### Data in this exercise
________________________

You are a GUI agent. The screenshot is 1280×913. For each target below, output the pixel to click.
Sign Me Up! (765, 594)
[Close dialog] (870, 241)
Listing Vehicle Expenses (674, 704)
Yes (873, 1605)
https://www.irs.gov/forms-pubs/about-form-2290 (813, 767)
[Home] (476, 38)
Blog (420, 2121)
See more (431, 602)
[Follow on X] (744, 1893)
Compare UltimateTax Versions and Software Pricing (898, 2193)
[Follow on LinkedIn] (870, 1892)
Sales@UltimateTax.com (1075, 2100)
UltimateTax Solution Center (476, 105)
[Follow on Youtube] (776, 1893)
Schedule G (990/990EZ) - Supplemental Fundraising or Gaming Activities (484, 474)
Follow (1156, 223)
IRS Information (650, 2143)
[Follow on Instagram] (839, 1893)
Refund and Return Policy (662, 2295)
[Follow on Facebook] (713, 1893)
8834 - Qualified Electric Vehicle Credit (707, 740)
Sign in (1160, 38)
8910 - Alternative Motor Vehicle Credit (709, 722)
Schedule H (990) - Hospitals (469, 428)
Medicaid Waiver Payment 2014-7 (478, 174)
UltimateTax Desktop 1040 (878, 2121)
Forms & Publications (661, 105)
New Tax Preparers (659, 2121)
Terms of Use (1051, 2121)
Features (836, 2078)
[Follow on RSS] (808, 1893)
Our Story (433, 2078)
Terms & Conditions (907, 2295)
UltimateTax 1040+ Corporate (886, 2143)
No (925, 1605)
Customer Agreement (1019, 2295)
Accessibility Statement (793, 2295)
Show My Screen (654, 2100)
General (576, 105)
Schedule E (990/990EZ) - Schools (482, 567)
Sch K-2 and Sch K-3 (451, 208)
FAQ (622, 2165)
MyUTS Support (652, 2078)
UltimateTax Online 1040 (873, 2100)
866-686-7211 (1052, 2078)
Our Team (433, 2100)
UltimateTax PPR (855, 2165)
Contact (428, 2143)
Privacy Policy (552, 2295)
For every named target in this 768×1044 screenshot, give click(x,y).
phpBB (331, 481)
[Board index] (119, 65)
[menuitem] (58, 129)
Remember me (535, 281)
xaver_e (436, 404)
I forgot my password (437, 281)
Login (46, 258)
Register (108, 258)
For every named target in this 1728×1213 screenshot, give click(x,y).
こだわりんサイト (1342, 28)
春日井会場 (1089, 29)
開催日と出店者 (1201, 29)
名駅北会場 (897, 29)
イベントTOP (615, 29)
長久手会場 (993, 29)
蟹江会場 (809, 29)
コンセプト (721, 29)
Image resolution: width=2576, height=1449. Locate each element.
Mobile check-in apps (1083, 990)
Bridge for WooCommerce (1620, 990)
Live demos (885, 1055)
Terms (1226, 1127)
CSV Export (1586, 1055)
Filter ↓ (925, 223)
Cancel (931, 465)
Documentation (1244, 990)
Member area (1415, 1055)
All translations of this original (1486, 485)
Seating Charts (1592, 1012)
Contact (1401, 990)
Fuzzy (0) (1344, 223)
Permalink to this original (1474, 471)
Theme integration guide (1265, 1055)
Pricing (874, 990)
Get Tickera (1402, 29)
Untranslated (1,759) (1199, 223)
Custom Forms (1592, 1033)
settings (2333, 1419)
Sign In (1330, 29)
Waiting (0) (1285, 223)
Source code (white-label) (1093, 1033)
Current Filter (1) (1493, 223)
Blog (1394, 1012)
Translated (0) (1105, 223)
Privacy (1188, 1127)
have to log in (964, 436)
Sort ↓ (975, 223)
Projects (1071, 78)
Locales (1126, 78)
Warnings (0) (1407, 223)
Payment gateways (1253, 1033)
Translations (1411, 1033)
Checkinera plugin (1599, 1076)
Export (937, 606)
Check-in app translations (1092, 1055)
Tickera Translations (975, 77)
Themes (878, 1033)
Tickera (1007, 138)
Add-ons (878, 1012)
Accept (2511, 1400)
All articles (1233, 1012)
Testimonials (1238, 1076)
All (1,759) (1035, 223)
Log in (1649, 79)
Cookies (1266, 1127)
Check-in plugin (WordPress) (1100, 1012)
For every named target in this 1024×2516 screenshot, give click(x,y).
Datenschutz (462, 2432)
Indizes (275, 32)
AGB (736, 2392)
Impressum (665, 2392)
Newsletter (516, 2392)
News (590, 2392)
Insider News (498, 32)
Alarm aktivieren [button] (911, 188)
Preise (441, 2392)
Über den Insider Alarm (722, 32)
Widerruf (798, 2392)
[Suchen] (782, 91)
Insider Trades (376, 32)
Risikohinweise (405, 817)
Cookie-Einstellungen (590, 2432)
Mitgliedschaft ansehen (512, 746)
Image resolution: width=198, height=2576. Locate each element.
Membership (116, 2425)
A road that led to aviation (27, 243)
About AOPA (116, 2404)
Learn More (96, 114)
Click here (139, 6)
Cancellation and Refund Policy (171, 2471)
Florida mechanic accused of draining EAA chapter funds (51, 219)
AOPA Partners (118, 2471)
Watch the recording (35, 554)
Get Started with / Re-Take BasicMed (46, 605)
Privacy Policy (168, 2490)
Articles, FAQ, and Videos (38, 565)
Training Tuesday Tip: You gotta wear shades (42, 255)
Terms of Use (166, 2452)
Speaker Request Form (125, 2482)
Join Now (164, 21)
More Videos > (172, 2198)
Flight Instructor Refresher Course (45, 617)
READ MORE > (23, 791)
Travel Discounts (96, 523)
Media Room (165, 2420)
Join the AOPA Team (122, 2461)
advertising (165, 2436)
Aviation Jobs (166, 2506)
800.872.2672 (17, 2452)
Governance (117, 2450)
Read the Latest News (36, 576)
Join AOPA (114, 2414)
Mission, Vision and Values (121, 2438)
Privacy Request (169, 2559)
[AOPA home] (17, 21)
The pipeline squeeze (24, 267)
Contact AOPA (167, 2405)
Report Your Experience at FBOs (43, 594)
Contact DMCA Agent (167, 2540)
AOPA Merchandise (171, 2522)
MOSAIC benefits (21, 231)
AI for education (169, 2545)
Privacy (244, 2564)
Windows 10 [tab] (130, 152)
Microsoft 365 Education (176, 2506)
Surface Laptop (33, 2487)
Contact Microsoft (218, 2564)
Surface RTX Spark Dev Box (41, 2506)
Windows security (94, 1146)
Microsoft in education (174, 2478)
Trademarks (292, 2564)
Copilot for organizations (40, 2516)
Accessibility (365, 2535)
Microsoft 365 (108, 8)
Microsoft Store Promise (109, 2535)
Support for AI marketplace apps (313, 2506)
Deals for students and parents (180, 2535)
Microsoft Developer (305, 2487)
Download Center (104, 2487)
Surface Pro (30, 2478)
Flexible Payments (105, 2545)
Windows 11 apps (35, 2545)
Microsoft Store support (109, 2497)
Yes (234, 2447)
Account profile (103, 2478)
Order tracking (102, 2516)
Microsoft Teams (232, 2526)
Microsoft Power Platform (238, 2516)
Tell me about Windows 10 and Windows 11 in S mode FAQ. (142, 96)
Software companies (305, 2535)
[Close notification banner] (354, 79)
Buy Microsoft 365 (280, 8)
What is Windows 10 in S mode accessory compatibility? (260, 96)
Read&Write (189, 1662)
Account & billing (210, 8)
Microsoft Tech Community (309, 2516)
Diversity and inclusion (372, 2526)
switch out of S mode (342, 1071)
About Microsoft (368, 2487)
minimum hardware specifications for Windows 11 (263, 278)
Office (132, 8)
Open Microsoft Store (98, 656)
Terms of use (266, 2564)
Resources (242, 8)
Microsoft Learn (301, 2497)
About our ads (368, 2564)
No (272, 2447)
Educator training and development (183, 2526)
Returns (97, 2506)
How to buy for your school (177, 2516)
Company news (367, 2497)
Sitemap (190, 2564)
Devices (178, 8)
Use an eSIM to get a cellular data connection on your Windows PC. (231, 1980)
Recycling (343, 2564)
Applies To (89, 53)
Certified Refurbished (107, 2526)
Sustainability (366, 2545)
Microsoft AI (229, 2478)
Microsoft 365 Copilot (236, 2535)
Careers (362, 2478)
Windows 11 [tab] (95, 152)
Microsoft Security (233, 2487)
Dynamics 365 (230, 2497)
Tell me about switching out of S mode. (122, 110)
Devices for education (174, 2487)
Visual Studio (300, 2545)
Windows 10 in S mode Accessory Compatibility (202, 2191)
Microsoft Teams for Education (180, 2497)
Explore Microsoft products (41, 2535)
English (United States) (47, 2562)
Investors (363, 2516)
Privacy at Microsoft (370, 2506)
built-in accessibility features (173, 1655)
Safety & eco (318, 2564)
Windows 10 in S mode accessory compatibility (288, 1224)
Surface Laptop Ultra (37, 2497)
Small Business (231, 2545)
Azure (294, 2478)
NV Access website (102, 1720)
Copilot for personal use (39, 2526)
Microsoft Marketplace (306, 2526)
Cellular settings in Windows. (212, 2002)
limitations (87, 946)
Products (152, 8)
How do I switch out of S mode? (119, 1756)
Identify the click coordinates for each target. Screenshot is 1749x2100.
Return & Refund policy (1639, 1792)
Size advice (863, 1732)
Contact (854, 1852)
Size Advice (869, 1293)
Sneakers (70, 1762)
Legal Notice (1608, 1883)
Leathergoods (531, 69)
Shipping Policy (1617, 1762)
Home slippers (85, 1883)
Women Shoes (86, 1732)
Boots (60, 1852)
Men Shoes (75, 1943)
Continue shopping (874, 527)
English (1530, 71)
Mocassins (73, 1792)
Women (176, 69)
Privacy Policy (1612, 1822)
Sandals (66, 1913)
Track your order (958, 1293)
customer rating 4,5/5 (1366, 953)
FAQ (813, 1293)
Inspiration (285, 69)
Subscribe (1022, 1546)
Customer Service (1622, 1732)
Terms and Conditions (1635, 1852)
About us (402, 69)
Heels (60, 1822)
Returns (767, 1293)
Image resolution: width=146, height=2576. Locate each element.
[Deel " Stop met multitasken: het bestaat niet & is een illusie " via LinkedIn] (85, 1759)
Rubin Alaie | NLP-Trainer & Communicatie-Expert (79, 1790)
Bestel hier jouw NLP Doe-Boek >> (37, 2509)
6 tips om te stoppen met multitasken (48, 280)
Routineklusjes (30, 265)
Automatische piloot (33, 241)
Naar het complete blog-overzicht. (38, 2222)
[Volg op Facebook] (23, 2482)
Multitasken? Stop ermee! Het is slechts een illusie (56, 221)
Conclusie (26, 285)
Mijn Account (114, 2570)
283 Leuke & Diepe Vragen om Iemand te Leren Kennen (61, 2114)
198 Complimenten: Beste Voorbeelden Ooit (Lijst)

________________________

### Activity
The answer consists of the lines above that include the word "illusie", each copied exactly.

### Answer to this task
[Deel " Stop met multitasken: het bestaat niet & is een illusie " via LinkedIn] (85, 1759)
Multitasken? Stop ermee! Het is slechts een illusie (56, 221)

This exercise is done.